**BLOC DE TEXTE:**
════
Lorsqu'Ubisoft se lance dans l'aventure du cinéma, en créant Ubisoft Motion Pictures (UMP) en 2011, il n'a qu'une chose en tête: « valoriser les franchises maison dans le monde du cinéma et de la télévision », explique alors à Challenges Jean-Julien Baronnet, le patron de la nouvelle filiale tout droit sorti d'EuropaCorp qui est conscient de la force des nouvelles marques tout droit sorties de l'univers du jeu vidéo. Selon lui, elles sont aussi fortes que celles de Marvel. Pourquoi s'en priver! Yves Guillemot, le PDG et co-fondateur de l'éditeur français déclare alors à Challenges: « notre modèle, c'est Disney ». Pour autant, il a tout de suite fixé une ligne rouge à ne pas franchir en tirant les conséquences des échecs des précédentes adaptations au cinéma de jeux vidéo. Ubisoft Motion Pictures a alors pour cahier des charges de « garder le contrôle créatif pour respecter l'ADN des jeux » tout en limitant au maximum les risques financiers.
Une expansion de l'univers Assassin's Creed
Si Assassin's Creed le film doit coller à l'ADN du jeu, il ne doit pas pour autant être une simple adaptation. Jean de Rivières, un ancien de Disney qui a rejoint la dream team d'UMP à ses débuts, déclare dans l'ouvrage de Patrick Hellio, Ubisoft, 30 ans de création (édition Les Deux Royaumes) : « Sébastien Puel et Jean Guesdon, producteurs de la franchise, nous ont demandé de faire le même effort qu'eux pour les jeux en créant une nouvelle histoire et en explorant une histoire inédite ».
Il n'est donc pas question de Desmond Miles et de son ancêtre Altaïr ibn La'had, un assassin du XIIe siècle qui évolue entre Damas, Jérusalem et Saint-Jean-d'Acre, ni d'Ezio Auditore da Firenze, le jeune noble florentin, encore moins d'Edward Kenway, ou d'Arno Victor Dorian, les héros des jeux. Le film est conçu comme une expansion de l'univers Assassin's Creed. Mais là encore, il faut pour autant plonger les spectateurs dans un univers trouble, une époque charnière qui annonce une rupture. L'équipe opte pour l'Inquisition dans l'Espagne du XVe siècle, entre Séville et Grenade, un théâtre de jeu idéal pour le nouvel héros Aguilar. Alors que les jeux se sont imposés grâce à leur incroyable environnement historique, la partie contemporaine prend le dessus dans le film, avec le héros Callum Lynch qui, via l'animus qui permet de relier les deux mondes, se projette en 1492. On retrouve également la querelle entre Templiers et Assassins sur fond de quête pour trouver et protéger l'artefact, la pomme d'Eden. En cela, le film colle plus que jamais à l'ADN du jeu. Michael Fassbender se glisse adroitement dans la peau de ces deux personnages passé et présent. S'ajoutent au casting très hollywoodien Marion Cotillard, pas très convaincante et Jeremy Irons, plutôt discret.
════
**DONNÉES FOURNIES:**
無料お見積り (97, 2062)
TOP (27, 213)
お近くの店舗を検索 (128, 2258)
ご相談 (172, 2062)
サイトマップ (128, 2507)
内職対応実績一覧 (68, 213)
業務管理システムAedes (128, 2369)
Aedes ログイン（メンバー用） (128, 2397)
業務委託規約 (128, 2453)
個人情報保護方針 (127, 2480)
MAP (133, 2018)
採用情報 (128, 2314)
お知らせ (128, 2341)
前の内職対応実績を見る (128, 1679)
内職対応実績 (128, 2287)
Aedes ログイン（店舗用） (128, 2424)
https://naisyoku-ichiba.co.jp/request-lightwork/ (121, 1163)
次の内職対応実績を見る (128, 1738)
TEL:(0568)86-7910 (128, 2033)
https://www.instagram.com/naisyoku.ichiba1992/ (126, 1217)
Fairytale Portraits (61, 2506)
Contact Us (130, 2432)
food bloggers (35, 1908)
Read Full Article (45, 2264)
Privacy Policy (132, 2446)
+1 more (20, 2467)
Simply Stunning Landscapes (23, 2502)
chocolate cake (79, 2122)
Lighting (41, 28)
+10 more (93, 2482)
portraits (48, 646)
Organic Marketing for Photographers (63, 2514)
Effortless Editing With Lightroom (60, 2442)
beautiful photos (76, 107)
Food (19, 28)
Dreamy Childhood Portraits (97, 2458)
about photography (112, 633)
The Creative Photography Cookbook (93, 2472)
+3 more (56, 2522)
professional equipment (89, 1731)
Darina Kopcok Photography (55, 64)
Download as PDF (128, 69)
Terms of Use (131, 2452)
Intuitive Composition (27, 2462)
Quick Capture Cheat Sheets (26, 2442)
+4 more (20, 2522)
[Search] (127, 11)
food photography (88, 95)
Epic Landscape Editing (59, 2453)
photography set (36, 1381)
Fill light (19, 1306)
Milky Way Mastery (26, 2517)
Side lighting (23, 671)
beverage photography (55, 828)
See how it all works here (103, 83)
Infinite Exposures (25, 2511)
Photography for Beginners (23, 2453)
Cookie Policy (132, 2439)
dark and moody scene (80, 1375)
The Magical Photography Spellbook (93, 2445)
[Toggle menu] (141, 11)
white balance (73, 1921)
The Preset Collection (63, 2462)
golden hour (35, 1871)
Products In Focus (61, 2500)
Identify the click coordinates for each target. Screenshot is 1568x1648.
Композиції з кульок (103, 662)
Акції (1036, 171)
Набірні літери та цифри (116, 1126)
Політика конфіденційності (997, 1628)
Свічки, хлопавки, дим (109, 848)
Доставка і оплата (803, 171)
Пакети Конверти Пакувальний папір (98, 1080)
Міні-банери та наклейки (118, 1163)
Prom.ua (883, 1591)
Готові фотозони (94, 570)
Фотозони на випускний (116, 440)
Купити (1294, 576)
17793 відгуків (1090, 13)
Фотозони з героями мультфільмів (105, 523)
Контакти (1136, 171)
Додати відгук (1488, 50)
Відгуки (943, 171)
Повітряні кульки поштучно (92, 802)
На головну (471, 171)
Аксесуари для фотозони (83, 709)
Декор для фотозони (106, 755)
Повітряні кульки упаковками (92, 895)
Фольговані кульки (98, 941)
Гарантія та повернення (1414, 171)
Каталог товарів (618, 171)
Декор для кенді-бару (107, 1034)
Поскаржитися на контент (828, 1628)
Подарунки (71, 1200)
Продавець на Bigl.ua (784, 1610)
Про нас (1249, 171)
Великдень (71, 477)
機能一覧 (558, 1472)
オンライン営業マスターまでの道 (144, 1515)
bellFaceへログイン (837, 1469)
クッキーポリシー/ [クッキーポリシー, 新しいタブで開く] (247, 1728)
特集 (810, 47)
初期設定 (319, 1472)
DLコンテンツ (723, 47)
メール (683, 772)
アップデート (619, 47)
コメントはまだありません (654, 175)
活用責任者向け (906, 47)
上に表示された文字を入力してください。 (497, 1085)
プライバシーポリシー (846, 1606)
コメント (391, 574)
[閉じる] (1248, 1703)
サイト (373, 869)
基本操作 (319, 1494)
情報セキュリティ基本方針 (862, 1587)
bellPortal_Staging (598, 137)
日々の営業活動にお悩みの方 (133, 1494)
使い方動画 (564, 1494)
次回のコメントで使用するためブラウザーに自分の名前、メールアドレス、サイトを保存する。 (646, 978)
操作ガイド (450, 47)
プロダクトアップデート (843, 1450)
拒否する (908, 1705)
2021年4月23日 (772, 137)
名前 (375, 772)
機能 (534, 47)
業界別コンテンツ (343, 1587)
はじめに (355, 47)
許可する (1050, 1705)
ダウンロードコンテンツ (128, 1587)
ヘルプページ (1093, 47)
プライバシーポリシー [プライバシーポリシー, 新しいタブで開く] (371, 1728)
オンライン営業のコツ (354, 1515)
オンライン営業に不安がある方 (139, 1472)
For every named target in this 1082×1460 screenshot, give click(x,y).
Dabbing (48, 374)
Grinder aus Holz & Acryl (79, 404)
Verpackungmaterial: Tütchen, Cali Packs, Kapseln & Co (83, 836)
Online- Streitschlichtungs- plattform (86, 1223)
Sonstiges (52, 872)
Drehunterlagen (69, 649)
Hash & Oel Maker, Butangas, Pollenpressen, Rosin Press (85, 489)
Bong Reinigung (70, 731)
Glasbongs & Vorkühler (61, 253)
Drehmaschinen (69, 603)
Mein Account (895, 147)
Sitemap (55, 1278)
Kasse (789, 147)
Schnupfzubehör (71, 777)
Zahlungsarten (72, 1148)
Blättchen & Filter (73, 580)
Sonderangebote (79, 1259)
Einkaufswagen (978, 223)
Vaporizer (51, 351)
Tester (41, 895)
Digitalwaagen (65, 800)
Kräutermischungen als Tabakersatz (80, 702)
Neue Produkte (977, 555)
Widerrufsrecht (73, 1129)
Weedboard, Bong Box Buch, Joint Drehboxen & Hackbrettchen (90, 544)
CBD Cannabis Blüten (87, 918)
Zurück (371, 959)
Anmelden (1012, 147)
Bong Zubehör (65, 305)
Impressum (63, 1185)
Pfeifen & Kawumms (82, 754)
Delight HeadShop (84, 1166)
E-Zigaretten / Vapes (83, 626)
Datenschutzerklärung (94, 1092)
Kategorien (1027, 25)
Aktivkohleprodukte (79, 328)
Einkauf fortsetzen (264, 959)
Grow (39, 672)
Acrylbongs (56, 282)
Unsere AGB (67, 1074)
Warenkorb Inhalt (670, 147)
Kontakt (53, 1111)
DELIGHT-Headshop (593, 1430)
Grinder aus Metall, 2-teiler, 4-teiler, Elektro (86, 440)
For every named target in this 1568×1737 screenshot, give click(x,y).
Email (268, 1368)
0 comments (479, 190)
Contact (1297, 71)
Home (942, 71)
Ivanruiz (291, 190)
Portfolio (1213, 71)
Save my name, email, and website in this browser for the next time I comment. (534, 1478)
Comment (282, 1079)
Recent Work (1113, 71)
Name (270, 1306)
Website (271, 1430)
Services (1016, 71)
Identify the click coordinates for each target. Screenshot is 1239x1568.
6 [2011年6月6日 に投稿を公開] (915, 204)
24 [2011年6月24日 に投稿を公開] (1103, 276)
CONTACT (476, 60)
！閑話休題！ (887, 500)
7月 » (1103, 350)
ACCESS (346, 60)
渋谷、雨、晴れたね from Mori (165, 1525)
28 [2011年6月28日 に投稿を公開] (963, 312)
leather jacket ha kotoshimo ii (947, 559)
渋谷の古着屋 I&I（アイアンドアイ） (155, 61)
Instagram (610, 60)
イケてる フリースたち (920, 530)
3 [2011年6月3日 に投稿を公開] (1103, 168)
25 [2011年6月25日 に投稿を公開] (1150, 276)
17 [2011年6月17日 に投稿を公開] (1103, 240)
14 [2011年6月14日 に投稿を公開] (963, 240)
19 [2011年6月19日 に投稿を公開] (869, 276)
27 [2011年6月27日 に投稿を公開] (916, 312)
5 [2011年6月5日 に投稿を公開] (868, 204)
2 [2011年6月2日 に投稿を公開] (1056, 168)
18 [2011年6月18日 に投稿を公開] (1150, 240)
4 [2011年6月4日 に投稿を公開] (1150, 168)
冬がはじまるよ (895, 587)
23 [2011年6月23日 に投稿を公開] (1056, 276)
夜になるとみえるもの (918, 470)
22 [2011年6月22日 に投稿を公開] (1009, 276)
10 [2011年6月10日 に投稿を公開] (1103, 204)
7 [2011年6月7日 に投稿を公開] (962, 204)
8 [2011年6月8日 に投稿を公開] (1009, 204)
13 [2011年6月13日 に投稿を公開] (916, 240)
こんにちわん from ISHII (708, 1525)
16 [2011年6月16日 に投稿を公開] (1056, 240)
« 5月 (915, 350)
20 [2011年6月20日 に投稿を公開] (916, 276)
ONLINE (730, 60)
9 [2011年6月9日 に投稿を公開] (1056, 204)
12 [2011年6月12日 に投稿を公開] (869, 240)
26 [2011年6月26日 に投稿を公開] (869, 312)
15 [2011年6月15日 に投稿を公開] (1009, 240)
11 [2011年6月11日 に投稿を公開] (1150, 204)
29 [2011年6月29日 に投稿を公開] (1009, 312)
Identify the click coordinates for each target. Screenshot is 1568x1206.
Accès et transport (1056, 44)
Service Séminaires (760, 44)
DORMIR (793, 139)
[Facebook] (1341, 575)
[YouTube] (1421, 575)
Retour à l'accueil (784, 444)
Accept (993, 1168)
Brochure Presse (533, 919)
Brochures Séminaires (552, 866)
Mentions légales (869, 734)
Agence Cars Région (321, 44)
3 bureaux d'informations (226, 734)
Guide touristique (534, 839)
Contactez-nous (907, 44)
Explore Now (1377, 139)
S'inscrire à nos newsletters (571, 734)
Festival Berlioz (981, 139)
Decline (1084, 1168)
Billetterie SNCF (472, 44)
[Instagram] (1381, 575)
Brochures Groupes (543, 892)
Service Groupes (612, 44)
════
**CONSIGNES:**
[a] Merci de condenser, dans le bloc de texte, le paragraphe qui commence par « Si Assassin's Creed le film doit coller » sans perdre ses faits essentiels.
[b] Poursuivez le texte sur le film Assassin's Creed après sa dernière phrase.

**CORRIGÉ:**
[a] Le film Assassin's Creed doit respecter l'ADN du jeu sans se limiter à une simple adaptation. Dans Ubisoft, 30 ans de création de Patrick Hellio (Les Deux Royaumes), Jean de Rivières, ancien de Disney entré chez UMP dès ses débuts, rapporte que Sébastien Puel et Jean Guesdon, producteurs de la franchise, ont demandé à l'équipe du film de faire le même effort que pour les jeux : créer une nouvelle histoire et explorer une histoire inédite.

[b]
« Nous sommes prêts »
Lorsque Gérard Guillemot, le successeur de Jean-Julien Baronnet à la tête d'UMP, s'est présenté devant la presse lors d'une projection jeudi dernier, il a déclaré : « nous sommes prêts ». L'air de dire qu'après cinq années de dur labeur, l'éditeur était parvenu à ses fins avec les géants de Hollywood New Regency (Fight Club, The Revenant, 12 Years a Slave) et 20th Century Fox. « Pendant cinq ans, nous avons rencontré de nombreux acteurs et réalisateurs, mais ce n'est qu'avec Michael Fassbender, notre vedette et producteur, puis le réalisateur Justin Kurzel, que nous avons eu la certitude de pouvoir créer quelque chose d'unique », déclare-t-il dans la préface du livre de Ian Nathan Assassin's Creed, au cœur de l'animus (édition Milady).
Les fans de la franchise ne seront en rien perdus dans le film. Ils y retrouveront tout un tas de clins d'œil et de références à l'univers vidéoludique. Les aptitudes acrobatiques de l'assassin sont bien présentes, avec le risque de flirter parfois avec les Yamakasis, L'Abstergo aussi, cette multinationale qui sert de couverture pour les Templiers. « Nous avons traité les fans comme des héros », explique jean de Rivières dans le livre de Ian Nathan. Quitte peut-être à trop les chouchouter au détriment des néophytes qui vont découvrir la complexité de l'univers du jeu à travers le film. Mais on sent bien ici l'exigence de coller au plus près du jeu.
Un mouvement de fond
Ubisoft n'en est qu'à ses débuts au cinéma. Si les Lapins Crétins remplissent leur mission sur petit écran, il manque encore à Ubisoft de prouver qu'il a sa place pour devenir un nouveau Disney. Plusieurs projets sont en chantier: Splinter Cell avec New Regency, Ghost Recon avec Warner, Watch Dogs avec Sony Pictures. Un film tiré de The Division a également été annoncé. Et ce n'est pas tout. Assassin's Creed devrait se décliner en une trilogie, un peu comme les Star Wars, puisque Michael Fassbender et Justin Kurzel ont visiblement décidé de rempiler. La fin du premier opus annonce d'ailleurs la suite...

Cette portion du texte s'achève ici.